Selling surplus buildings. . . Reducing phone bills. . . Explosion of bureaucracy as management jobs increase. . . Nurse grading appeals. . .

The NHS must sell surplus land and buildings if hospitals are to survive in the internal market, the Audit Commission has warned. It estimates that 10 per cent of NHS land is surplus and that backlog maintenance stands at£2bn. It predicts that capital charges will increase the cost of providing healthcare from 9 to 21 per cent. Audit Commission controller Howard Davies said competition would highlight where space was wasted as property costs would fall on fewer treatments. He warned that closing wards would be one medium-term possibility.

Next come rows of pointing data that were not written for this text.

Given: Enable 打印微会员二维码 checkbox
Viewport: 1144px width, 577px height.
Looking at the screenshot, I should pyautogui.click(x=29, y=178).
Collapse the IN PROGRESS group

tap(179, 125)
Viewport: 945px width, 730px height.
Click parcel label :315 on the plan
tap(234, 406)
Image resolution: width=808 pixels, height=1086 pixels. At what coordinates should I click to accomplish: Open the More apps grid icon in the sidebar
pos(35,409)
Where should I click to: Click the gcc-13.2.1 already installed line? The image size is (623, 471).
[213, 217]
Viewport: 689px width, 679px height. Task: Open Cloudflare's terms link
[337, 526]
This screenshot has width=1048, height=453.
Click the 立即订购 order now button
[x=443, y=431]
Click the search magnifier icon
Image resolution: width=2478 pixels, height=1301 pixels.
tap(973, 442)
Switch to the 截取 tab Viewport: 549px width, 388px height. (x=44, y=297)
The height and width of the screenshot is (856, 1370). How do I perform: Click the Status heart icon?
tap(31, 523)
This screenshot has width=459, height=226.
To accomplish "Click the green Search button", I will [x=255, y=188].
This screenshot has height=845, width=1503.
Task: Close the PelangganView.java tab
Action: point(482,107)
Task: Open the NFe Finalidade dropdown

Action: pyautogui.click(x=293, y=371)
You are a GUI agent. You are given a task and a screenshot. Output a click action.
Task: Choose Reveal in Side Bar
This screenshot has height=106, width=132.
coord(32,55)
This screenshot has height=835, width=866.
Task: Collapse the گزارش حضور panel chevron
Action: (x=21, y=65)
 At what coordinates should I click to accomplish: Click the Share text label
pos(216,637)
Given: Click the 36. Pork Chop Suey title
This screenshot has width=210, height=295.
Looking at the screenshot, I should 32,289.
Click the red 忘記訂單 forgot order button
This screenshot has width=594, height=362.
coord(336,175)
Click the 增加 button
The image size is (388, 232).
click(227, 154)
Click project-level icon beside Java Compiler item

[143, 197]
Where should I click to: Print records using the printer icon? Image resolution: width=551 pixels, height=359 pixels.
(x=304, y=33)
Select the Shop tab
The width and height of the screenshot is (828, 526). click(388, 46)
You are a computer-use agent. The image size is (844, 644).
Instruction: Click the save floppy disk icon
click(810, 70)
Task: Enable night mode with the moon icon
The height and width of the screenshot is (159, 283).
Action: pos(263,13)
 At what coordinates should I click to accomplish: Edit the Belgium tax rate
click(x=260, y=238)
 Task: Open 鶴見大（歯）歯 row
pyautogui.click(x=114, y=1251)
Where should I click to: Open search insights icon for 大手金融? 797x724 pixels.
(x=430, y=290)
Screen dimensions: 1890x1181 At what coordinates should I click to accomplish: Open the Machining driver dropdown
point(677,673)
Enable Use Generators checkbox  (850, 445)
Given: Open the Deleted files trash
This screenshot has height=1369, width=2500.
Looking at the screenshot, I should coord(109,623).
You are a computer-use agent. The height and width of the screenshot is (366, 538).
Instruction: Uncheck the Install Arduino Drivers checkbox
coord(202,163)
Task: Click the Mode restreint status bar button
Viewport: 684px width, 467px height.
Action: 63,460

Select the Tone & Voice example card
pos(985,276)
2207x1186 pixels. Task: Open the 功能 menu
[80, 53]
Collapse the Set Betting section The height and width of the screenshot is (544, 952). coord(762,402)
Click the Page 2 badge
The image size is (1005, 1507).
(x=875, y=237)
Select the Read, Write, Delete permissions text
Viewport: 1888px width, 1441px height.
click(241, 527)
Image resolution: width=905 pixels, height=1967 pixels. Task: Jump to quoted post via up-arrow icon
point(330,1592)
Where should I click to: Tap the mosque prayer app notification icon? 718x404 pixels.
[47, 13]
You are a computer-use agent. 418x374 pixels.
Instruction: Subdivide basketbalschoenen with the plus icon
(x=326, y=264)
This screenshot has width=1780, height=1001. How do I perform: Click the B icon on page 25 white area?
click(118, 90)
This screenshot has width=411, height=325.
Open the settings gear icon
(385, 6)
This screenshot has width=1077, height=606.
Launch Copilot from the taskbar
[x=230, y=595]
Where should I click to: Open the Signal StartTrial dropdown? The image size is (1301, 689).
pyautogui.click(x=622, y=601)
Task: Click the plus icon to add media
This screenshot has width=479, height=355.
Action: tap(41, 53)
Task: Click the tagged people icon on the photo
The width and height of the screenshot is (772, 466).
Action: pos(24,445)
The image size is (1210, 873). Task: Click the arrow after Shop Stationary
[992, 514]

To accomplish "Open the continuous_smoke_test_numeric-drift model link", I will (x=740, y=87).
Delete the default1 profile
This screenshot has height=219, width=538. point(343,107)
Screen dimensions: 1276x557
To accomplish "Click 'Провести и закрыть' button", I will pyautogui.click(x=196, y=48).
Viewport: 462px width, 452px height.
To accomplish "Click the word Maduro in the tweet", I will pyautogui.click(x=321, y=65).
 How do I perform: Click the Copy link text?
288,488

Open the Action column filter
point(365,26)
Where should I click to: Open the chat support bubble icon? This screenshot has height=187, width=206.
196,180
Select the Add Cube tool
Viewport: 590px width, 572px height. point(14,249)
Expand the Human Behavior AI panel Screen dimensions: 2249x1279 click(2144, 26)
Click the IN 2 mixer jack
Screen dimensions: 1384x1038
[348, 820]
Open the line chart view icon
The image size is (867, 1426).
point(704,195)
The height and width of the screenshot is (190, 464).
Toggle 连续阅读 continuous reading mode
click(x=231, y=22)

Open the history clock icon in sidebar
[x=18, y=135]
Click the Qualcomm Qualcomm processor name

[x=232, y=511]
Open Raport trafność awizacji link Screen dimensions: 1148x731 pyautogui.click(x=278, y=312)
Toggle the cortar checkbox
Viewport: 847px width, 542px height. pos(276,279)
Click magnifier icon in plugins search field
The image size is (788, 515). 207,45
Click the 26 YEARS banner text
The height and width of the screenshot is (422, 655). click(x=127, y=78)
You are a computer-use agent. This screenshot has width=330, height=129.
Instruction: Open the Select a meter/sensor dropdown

Better management could cut HAs'phone bills by almost a third, according to the National Audit Office.

It found bills varied between£659 per bed in Bloomsbury and£89 in Macclesfield, though it concedes that teaching hospitals are likely to have higher costs. HAs are criticised for not doing enough to prevent staff making long-distance private calls, but the NAO accepts that attempts to replace outdated switchboards have been hampered by lack of capital.

The NHS is on the brink of a nationwide 'explosion of bureaucracy', the British Medical Association has claimed. Citing an increase in the number of management jobs advertised in HSJ, it calculates that the service may have created 3,600 posts last year, adding£80m to the pay bill. 'Compare this with the£14m being spent on cutting junior doctors'hours and the£35m on cutting waiting lists, 'said BMA secretary Ian Field.

Only a handful of the 10,000 to 12,000 nurse grading appeals have been heard so far, and unions are warning that the process could extend into the 21st century. NHS Management Executive personnel director Eric Caines is spearheading moves to speed up national hearings.